Are cross-chain or multi-chain security flaws inherent to the infrastructure? What can be done about these flaws? CybersecAsia.net finds out from Wesley Crook, CEO, FP Block…
In light of recent blockchain exploits, how secure is cross-chain infrastructure relative to other financial/banking/payments infrastructure today?
Crook: I suppose the key problem with blockchain exploits is the decentralized infrastructure that means there is often no obvious method of recourse for affected users.
With common financial and payment infrastructure like PayPal, Stripe, or SWIFT, there are available remedies for error, exploit, or fraud, but with blockchain, once something is written into code, it is irrevocable without huge disruption to the entire system.
Why do bridge exploits keep happening?
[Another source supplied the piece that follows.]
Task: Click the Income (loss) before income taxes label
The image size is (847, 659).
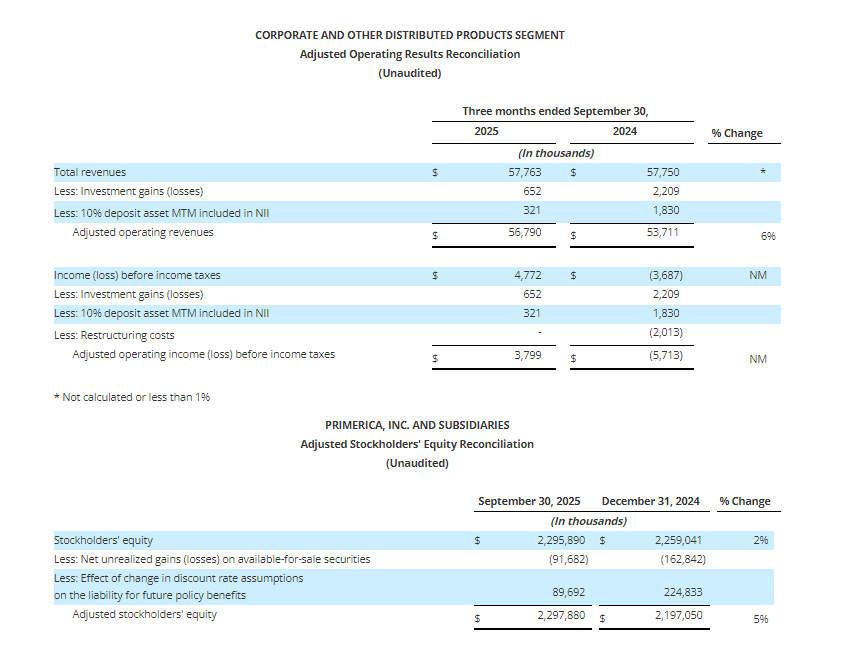Action: pyautogui.click(x=137, y=275)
What underlying design flaws do they expose?
Crook: The frequency and impact of bridge exploits have significantly reduced over the years, but I do think the proliferation of AI is going to accelerate the discovery of latent vulnerabilities in blockchain and smart contract code due to the ability for potential hackers to analyze and assess unprecedented amounts of information for weaknesses.
How can these risks and losses be mitigated?
Crook: Firstly, these risks and losses can be mitigated by leaving no stone unturned in the construction of platforms and smart contracts and committing to regularly auditing and updating their code on an ongoing basis.
Next, what blockchain app builders need is a high‑performance blockchain development framework designed to remove the traditional barriers of blockchain architecture.
Besides being able to launch production‑ready blockchain applications in days, not months, you also need a platform that offers instant integration of external data and on‑demand block production, to give you unmatched control, flexibility, and scalability by eliminating the need for rigid smart contract frameworks and unreliable shared infrastructure.
What standards are emerging to make multi-chain infrastructure audit-ready, and what do they mean for the future of blockchain and crypto?
Crook: At FP Block, we built Kolme to solve these problems, allowing founders to launch their own dedicated chains for their applications that don’t rely on external infrastructure providers — giving the power of blockchain while eliminating traditional bottlenecks for both builders and potential users.
We think this move toward a singular standard is important for blockchain and crypto to be more widely integrated into a larger suite of products.